One of the first of Neepa’s many gifts to manifest itself was her talent as an artist. She was equally at home creating boldly arresting paintings and uniquely tactile ceramic pieces. She earned her degree from the Government College of Art and Craft in Calcutta and received multiple awards for her art. Her work was shown in prestigious exhibits in Calcutta, Manila and later Claremont.
Neepa married journalist Amitabha Chowdhury in 1959. Following the birth of their son Neel in 1968, the family moved to the Philippines for 14 years where the couple’s second child Shome was born in 1971. While Mr. Chowdhury established the Press Foundation of Asia (PFA) in Manila and Asian Finance magazine in Hong Kong as well as serving as a columnist for many Asian newspapers, Mrs. Chowdhury was honing her phenomenal skills as an entertainer. She also became a discerning collector of the striking artifacts that many Claremonters remember in their home.
In 1978, the family had to leave the Philippines because of the political turmoil surrounding the Marcos regime. They bought a home in Claremont and the boys entered Sycamore School. Mrs. Chowdhury enrolled in the Pitzer College art department where she was mentored by and friend to both Carl and Susan Hertel. After graduation from Pitzer, she continued on to Claremont Graduate University and received her Master of Fine Arts in 1985.
Susan Seymour, Pitzer’s former dean of faculty, recalls that Mrs. Chowdhury returned many times to Pitzer, professionally as head cook and manager for the Grove House and as a volunteer cook for the annual International Place dinner at McConnell Center.
“Neepa was an indispensable volunteer for all of the local organizations and causes she believed in,” said Charlene Martin, longtime director of International Place at the Claremont Colleges. “She hosted international students, cooked for hundreds of people, went on camping trips in her sari and sandals and was an enduring, charismatic presence at innumerable events for the Community Friends of International Students and for the League of Women Voters fundraisers.”
According to former Claremont Mayor Diann Ring—who had the chance to see Mrs. Chowdhury in action through her involvement with International Place and the League of Women Voters—Neepa’s skill and efficiency were a sight to behold.

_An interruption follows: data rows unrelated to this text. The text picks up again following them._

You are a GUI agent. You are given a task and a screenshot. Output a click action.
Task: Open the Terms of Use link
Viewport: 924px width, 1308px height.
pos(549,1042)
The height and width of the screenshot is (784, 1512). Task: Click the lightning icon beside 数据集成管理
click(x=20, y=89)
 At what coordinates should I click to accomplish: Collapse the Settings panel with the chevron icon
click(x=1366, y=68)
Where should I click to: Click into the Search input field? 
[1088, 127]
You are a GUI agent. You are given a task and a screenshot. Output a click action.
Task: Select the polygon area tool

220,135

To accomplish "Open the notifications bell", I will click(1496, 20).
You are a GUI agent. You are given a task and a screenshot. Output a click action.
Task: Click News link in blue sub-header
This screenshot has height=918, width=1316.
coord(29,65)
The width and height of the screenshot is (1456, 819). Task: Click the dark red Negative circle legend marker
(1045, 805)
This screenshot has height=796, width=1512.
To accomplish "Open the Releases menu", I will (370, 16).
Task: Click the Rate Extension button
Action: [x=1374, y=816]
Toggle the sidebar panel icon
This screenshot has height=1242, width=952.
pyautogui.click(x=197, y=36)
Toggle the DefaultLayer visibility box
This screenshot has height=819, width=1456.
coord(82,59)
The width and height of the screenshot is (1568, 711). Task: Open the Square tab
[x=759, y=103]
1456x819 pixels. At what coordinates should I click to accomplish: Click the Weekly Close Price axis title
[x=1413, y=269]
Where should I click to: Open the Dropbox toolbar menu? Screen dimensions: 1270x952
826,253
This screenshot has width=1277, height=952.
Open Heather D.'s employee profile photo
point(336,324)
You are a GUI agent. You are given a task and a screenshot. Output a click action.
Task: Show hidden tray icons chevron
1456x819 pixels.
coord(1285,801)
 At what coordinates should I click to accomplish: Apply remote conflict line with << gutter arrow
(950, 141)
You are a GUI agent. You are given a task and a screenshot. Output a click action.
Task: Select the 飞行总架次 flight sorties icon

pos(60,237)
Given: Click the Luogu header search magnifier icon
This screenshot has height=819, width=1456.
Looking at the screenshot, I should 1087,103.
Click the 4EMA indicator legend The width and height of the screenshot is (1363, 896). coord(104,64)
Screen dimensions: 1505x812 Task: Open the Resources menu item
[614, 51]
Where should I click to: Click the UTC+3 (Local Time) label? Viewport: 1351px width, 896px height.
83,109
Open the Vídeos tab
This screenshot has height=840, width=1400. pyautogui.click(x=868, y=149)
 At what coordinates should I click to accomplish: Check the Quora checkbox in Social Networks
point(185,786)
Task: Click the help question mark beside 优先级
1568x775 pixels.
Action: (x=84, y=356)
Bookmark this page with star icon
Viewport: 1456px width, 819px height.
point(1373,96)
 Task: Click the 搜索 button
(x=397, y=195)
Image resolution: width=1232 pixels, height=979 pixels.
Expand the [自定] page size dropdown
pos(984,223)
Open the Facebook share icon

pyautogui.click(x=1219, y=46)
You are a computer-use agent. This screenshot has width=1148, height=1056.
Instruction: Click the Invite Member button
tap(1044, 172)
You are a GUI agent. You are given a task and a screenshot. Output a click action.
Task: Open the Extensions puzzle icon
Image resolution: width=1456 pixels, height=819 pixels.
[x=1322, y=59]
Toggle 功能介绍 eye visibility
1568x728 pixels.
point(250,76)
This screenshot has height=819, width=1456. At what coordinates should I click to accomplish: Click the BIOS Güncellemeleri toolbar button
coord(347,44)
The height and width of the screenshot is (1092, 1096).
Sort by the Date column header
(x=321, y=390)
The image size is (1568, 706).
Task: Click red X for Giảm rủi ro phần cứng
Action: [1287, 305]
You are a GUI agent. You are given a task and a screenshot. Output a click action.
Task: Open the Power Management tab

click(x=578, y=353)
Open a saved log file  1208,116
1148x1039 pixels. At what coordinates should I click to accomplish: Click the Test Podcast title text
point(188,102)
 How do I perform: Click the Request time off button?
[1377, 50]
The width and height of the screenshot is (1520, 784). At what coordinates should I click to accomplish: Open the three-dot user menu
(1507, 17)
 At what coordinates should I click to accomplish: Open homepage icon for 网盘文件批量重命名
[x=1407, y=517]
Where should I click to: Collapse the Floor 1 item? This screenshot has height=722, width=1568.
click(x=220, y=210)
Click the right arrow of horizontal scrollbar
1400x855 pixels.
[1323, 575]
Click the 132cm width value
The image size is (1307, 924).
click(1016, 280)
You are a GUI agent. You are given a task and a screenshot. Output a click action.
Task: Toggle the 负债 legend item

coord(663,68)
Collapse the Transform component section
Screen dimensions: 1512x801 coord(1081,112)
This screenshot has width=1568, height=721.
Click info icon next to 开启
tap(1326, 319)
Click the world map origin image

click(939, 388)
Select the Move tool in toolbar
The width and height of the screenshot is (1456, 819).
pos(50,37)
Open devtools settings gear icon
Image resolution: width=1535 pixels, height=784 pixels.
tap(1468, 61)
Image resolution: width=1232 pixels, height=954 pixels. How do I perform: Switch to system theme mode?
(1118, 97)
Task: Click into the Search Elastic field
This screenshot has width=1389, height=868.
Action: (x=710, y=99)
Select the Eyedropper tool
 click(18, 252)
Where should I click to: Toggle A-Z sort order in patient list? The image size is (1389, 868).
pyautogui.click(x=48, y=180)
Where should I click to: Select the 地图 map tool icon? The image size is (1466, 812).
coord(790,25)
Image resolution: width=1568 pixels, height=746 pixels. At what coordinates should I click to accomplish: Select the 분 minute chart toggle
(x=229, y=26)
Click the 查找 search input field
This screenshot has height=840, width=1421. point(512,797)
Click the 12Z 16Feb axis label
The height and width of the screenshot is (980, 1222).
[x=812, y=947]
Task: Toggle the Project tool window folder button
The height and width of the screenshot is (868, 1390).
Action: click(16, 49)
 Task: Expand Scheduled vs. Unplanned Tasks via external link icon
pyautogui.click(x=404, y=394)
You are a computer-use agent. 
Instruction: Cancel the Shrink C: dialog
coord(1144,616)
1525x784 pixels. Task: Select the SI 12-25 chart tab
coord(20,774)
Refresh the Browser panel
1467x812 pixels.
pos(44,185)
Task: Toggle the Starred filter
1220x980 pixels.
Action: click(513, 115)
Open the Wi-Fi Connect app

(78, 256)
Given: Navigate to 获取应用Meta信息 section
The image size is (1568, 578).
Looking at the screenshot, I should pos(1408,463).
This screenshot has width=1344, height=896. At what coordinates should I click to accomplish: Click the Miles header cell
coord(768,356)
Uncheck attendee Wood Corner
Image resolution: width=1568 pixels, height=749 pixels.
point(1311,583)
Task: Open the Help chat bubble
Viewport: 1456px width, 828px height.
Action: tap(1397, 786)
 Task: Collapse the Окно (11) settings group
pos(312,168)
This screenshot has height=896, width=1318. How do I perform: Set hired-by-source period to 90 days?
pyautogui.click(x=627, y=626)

“She was unflappable when asked to help with any cooking task,” Ms. Ring marveled. “I have seen her rotate 250 chicken thighs, 40 or so at a time, on an outdoor grill in 90-degree weather and in bare feet.”
Mrs. Chowdhury also showcased her unrivaled hospitality in the vibrant homes she and her husband Amitabha made in Claremont, first on 12th Street and later at the corner of Harrison and Mountain avenues.
“Both places were always filled with eclectic art, a heterogeneous group of interesting people and heavenly Indian cuisine,” Russ Martin recalled. “People from all over the world, and from all strata of the community, were made to feel uniquely welcome in Neepa’s home. This ability to connect with people of all ages, all lifestyles and all ethnicities was perhaps her most profound talent and unique gift. All who knew her received the boon of her hospitality, friendship and food.”
Mrs. Chowdhury enjoyed many close, deep and long-term personal friendships throughout Claremont and the wider world. She cared wholeheartedly for her friends and their families, enjoying their children and enriching all of their lives.
Neepa is survived by her husband Amitabha in Calcutta; son Neel, his wife Pooja and their daughter Ishika in Singapore; son Shome, his wife Jigna, their son Devan and their daughter Sonkia in Irvine; and by eight brothers and sisters and their families.
An upcoming memorial for Neepa will be held at Pitzer College. Her son Shone said there was never any question as to where to hold the event, considering his mother lived, laughed and loved in Claremont for 33 years.
“Even though she moved back to India in 2011, her heart continued to be in Claremont,” he said. “Claremont was love at first sight. It is fitting she will be celebrated and remembered in the place she loved so much and nurtured with such devotion.”
The celebration of life is set for Sunday, December 20 from 2 to 4 p.m. in the Founders’ Room of the McConnell Center at Pitzer College. All are welcome.